Update 3: All primes $a_0\ge29$ seem to either have infinite cycles or finite non-terminating cycles that converge to infinite cycles of other primes. More examples added at the end of the post (visualized as graphs). Also, renamed the post.

Update 2: I've found it can be shown that $29$ and $31$ will never terminate. I believe the same can be done for all other primes. Explanation is added at the end of the post.

Update 1: Turns out my initial question is a degenerate case of a broader observation.

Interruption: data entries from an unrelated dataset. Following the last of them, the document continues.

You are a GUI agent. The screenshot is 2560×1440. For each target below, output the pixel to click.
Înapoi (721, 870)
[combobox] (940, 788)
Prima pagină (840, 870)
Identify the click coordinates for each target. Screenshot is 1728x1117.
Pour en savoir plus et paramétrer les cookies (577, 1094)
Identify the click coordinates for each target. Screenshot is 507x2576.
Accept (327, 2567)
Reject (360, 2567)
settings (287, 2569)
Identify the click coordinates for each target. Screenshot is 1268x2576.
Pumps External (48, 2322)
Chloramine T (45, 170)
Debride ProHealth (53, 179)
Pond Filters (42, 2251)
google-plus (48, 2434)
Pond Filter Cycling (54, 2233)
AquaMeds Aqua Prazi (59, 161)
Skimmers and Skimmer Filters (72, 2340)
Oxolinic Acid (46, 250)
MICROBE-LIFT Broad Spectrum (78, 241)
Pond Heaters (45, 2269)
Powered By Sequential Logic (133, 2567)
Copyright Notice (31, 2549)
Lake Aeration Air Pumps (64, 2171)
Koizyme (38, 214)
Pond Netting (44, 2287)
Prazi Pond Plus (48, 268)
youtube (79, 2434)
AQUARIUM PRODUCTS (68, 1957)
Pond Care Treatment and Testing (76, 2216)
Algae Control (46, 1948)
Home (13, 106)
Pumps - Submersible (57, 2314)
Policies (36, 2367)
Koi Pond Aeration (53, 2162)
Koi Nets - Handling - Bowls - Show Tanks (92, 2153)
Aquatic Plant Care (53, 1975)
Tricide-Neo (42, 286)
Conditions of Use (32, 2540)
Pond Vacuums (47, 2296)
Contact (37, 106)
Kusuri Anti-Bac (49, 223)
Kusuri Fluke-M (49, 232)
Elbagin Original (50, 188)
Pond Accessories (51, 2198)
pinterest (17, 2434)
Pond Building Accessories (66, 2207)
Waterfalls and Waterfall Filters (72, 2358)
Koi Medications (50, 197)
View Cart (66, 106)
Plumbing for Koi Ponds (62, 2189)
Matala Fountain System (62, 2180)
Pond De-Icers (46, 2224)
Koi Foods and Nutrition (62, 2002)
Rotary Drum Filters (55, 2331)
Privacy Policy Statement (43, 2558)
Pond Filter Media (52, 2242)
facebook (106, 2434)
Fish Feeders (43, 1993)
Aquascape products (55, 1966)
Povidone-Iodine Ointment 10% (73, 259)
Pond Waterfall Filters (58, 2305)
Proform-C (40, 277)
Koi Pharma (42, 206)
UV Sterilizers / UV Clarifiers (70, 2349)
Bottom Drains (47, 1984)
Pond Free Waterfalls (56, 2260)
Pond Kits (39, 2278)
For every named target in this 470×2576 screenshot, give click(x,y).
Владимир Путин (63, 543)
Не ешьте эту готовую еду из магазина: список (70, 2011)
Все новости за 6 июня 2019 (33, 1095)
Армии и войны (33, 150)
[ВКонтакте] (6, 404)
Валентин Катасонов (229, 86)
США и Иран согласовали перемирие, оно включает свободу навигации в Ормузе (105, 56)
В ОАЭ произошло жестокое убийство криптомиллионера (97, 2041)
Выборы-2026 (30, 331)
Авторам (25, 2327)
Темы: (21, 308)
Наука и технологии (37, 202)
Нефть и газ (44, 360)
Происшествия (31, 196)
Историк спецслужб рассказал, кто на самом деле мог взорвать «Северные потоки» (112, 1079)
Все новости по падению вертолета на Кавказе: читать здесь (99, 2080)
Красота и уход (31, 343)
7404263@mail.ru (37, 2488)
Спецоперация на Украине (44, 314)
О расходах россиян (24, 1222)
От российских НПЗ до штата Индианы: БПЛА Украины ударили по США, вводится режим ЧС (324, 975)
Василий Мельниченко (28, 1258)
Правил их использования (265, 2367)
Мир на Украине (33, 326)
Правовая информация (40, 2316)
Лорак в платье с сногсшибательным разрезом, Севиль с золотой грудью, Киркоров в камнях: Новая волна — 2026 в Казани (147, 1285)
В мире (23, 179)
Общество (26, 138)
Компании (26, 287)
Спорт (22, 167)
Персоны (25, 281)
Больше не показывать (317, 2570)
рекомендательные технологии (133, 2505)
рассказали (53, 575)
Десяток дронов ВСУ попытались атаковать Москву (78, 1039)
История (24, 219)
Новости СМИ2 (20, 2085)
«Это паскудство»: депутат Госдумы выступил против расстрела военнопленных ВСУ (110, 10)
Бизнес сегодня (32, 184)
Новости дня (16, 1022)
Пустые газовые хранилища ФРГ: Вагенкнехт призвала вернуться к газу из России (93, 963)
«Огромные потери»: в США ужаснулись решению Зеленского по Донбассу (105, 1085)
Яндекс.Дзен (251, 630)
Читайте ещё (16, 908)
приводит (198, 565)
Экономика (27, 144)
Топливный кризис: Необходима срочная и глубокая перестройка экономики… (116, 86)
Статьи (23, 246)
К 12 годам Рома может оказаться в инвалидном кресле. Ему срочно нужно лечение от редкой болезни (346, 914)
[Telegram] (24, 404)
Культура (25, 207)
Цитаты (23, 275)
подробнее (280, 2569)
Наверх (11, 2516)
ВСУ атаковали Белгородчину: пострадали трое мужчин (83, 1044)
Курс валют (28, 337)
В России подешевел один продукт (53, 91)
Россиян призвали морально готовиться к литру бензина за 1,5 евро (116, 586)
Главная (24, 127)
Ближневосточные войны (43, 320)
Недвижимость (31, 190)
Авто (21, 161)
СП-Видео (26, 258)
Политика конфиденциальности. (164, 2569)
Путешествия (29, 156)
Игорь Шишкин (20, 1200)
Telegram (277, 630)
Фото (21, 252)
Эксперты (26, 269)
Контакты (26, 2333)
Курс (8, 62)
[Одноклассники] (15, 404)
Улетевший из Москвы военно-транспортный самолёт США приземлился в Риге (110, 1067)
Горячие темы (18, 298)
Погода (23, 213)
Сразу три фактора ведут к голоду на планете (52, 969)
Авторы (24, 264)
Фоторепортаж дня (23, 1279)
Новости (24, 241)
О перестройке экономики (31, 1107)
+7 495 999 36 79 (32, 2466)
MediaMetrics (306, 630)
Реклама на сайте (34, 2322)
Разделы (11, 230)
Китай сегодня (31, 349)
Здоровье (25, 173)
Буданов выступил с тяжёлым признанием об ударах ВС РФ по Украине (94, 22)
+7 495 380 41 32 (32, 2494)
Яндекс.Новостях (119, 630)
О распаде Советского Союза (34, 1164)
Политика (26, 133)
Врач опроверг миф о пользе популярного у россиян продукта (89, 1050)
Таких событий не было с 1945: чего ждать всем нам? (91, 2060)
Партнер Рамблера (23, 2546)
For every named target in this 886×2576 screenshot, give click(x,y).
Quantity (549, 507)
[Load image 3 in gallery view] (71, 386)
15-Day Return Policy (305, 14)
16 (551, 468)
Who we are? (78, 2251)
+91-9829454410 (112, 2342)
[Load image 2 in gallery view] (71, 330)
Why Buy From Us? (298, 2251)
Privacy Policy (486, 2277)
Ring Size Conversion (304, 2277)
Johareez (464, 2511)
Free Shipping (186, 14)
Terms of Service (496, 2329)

The broader observation ("Conjecture") is added at the bottom of the post.



Defining the sequence

Pick any starting number $a_0\in\mathbb N$ on the number line.

At $n$th step (starting at step $n=1$ on your starting number):

  • jump $a_0+n$ numbers to the right (add $a_0+n$) if current number is not composite
  • jump $a_0+n$ numbers to the left (subtract $a_0+n$) if current number is composite
  • If $a_0\lt0$, then reverse the condition (subtract for not composite and add for composite).
  • If $a_0=0$, you stop jumping.

By "not composite", it is meant "prime or one" (zero is stopping condition).

For example, If we start with $a_0=6$, we have $(6)-7\rightarrow(-1)-8\rightarrow(-9)+9\rightarrow0$.

This process can be defined as:

Pick a starting number $a_0\in\mathbb N$ and define a sequence: $a_{n+1}=$

$$ \begin{cases} a_{n}+(a_0+n+1), & \text{if $a_n>0$ and $a_n$ is not composite or $a_n<0$ and $|a_n|$ is composite} \\ a_{n}-(a_0+n+1), & \text{if $a_n<0$ and $|a_n|$ is not composite or $a_n>0$ and $a_n$ is composite} \\ 0, & \text{if $a_n=0$} \end{cases} $$

"Not composite" in the above definition means that it "is prime or is $1$".
"Composite" is then "not prime and not one", while zero ends the sequence.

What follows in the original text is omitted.